The CUDA APIs
But, Brook’s critical success was enough to attract the attention of ATI and Nvidia, since the two giants saw the incipient interest in this type of initiative as an opportunity to broaden their market even more by reaching a new sector that had so far been indifferent to their graphics achievements.
Researchers who were in on Brook at its origin quickly joined the Santa Clara development teams to put together a global strategy for targeting the new market. The idea was to offer a hardware/software ensemble suited to this type of calculation – since Nvidia’s developers know all the secrets of their GPU, there was no question of relying only on a graphics API, which only communicates with the hardware via a driver, with all the problems that implies, as we saw above. So the CUDA (Compute Unified Device Architecture) development team created a set of software layers to communicate with the GPU.
As you can see on this diagram, CUDA provides two APIs:
- A high-level API: the CUDA Runtime API;
- A low-level API: the CUDA Driver API.
Since the high-level API is implemented “above” the low-level API, each call to a function of the Runtime is broken down into more basic instructions managed by the Driver API. Note that these two APIs are mutually exclusive – the programmer must use one or the other, but it’s not possible to mix function calls from both. The term “high-level API” is relative. Even the Runtime API is still what a lot of people would consider very low-level; yet it still offers functions that are highly practical for initialization or context management. But don’t expect a lot more abstraction – you still need a good knowledge of Nvidia GPUs and how they work.
The Driver API, then, is more complex to manage; it requires more work to launch processing on the GPU. But the upside is that it’s more flexible, giving the programmer who wants it additional control. The two APIs are capable of communicating with OpenGL or Direct3D resources (only nine for the moment). The usefulness of this is obvious – CUDA could be used to generate resources (geometry, procedural textures, etc.) that could then be passed to the graphics API, or conversely, it’s possible that the 3D API could send the results of the rendering to CUDA, which in that case would be used to perform post-processing. There are numerous examples of interactions, and the advantage is that the resources remain stored in the GPU’s RAM without having to transit through the bottleneck of the PCI-Express bus.

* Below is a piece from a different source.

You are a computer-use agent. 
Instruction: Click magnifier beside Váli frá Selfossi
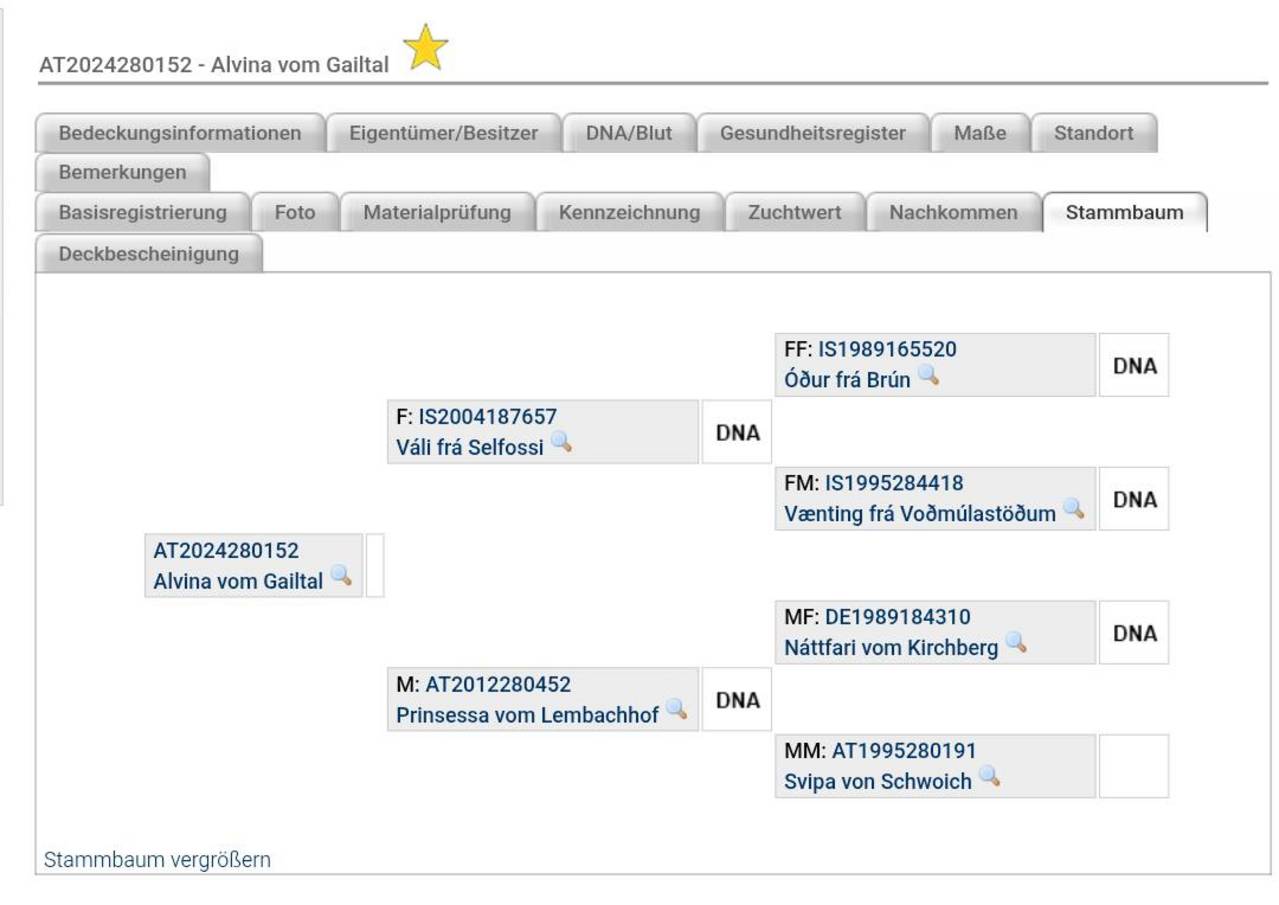[x=562, y=443]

Conversely, we should point out that sharing resources – in this case video memory – with graphics data is not always idyllic and can lead to a few headaches. For example, for a change of resolution or color depth, the graphics data have priority. So, if the resources for the frame buffer need to increase, the driver won’t hesitate to grab the ones that are allocated to applications using CUDA, causing them to crash. It’s not very elegant, granted; but you have to admit that the situation shouldn’t come up very often. And since we’re on the subject of little disadvantages: If you want to use several GPUs for a CUDA application, you’ll have to disable SLI mode first, or only a single GPU will be visible to CUDA.
Finally, the third software layer is a set of libraries – two to be precise:
- CUBLAS, which has a set of building blocks for linear algebra calculations on the GPU;
- CUFFT, which can handle calculation of Fourier transforms – an algorithm much used in the field of signal processing.